Start EXCERPTED RECORDS

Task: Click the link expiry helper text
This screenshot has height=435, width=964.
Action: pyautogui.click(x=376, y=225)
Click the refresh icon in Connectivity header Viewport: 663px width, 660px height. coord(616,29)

End EXCERPTED RECORDS
Start EXCERPTED RECORDS

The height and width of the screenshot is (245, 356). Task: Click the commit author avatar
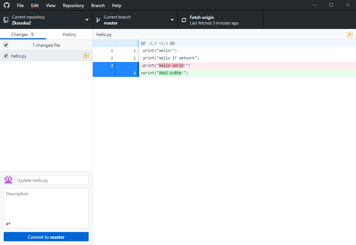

End EXCERPTED RECORDS
Start EXCERPTED RECORDS

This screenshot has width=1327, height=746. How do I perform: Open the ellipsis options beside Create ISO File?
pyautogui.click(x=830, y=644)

End EXCERPTED RECORDS

Copy the material from the line with "This screenshot has width=1327, height=746." up to and including the line with "pyautogui.click(x=830, y=644)", reproducing those lines without any change.

> SOLVED EXERCISE:
This screenshot has width=1327, height=746. How do I perform: Open the ellipsis options beside Create ISO File?
pyautogui.click(x=830, y=644)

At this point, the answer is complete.